- Also known as: Fatima Lolo
- Born: Fatima Muhammadu Kolo 19 January 1891 Pategi, Royal Niger Company, Colonial Nigeria
- Origin: Northern Region, Nigeria
- Died: 15 May 1997 (aged 106) Niger State
- Genres: Soul, R&B, local singer, Nupe local singer
- Occupations: Traditional singer
- Awards: (MON)

= Fatima Lolo =

Hajiya Fatima Lolo (MON), (born Fatima Muhammad Kolo in Pategi, Royal Niger Company; 19 January 1891 – 15 May 1997) was a Nigerian singer, songwriter, and historian.

==Early life==
Lolo married twice and could not bear a child in both marriages. She represented the Nupe Kingdom Emirate in most of their festivals and occasions.
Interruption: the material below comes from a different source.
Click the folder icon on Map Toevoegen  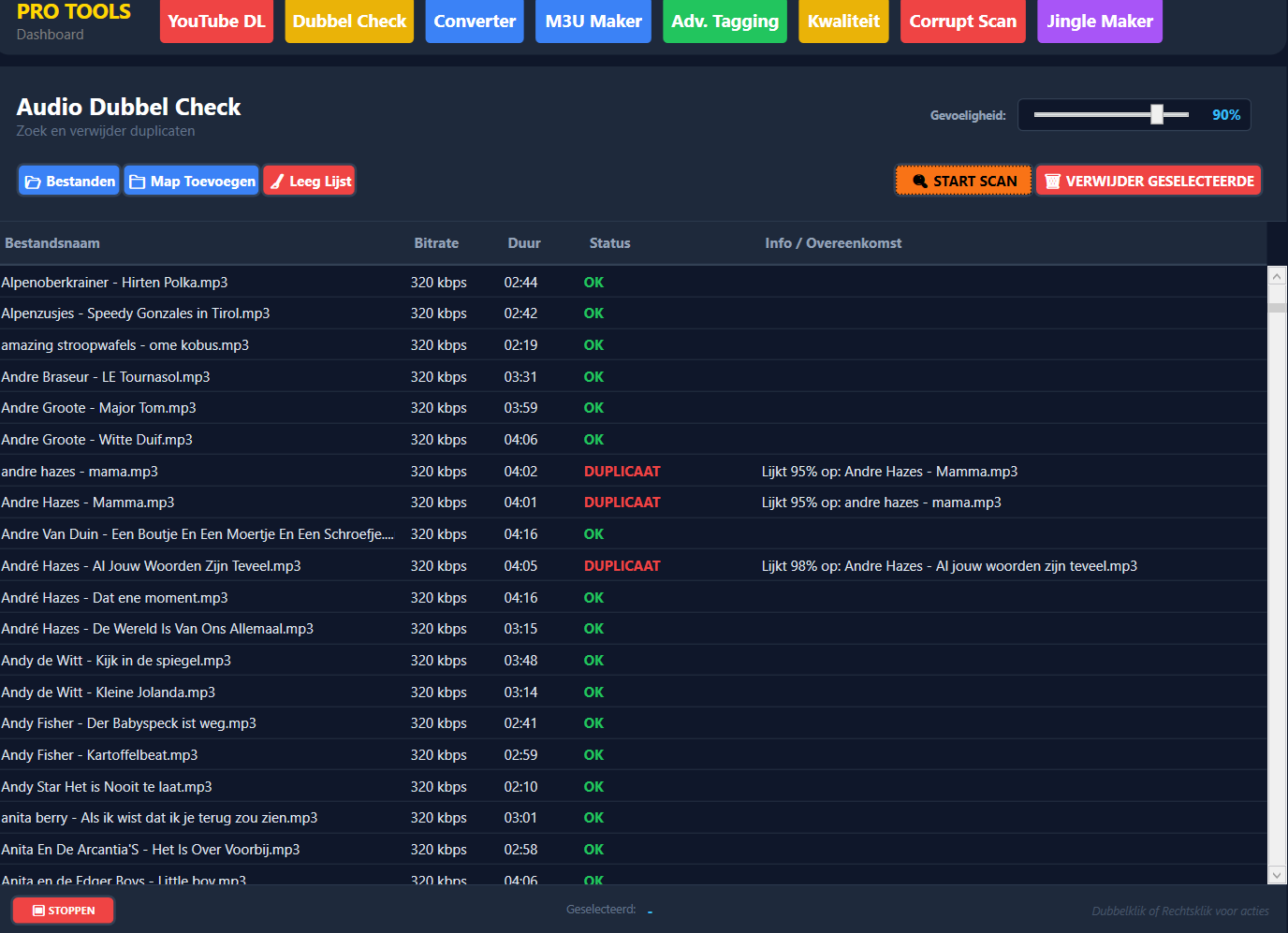(137, 182)
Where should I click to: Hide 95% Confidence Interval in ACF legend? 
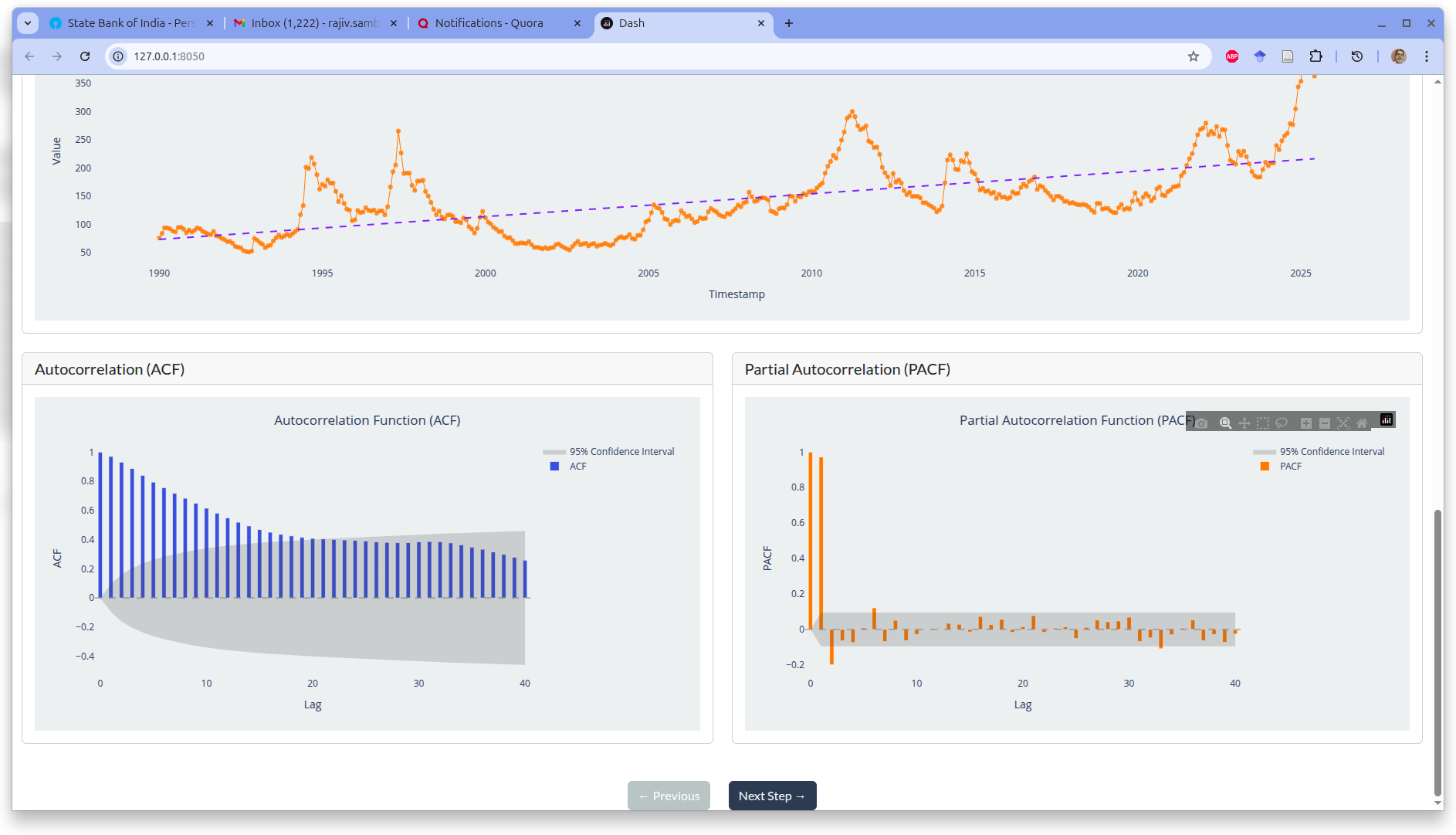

Before she became famous, she was notable for singing to farmers and hunters while dancing with a plate on her hand. She was later referred to as Sagi Ningbazi (Queen of Musicians) in Nupe language.
She was awarded MON Member of the Order of the Niger by Shehu Shagari.

Lolo died at age 106 on 15 May 1997, after a brief illness.

==Poetry==
Fatima Lolo was among 33 notable women whose poetry was published in a book.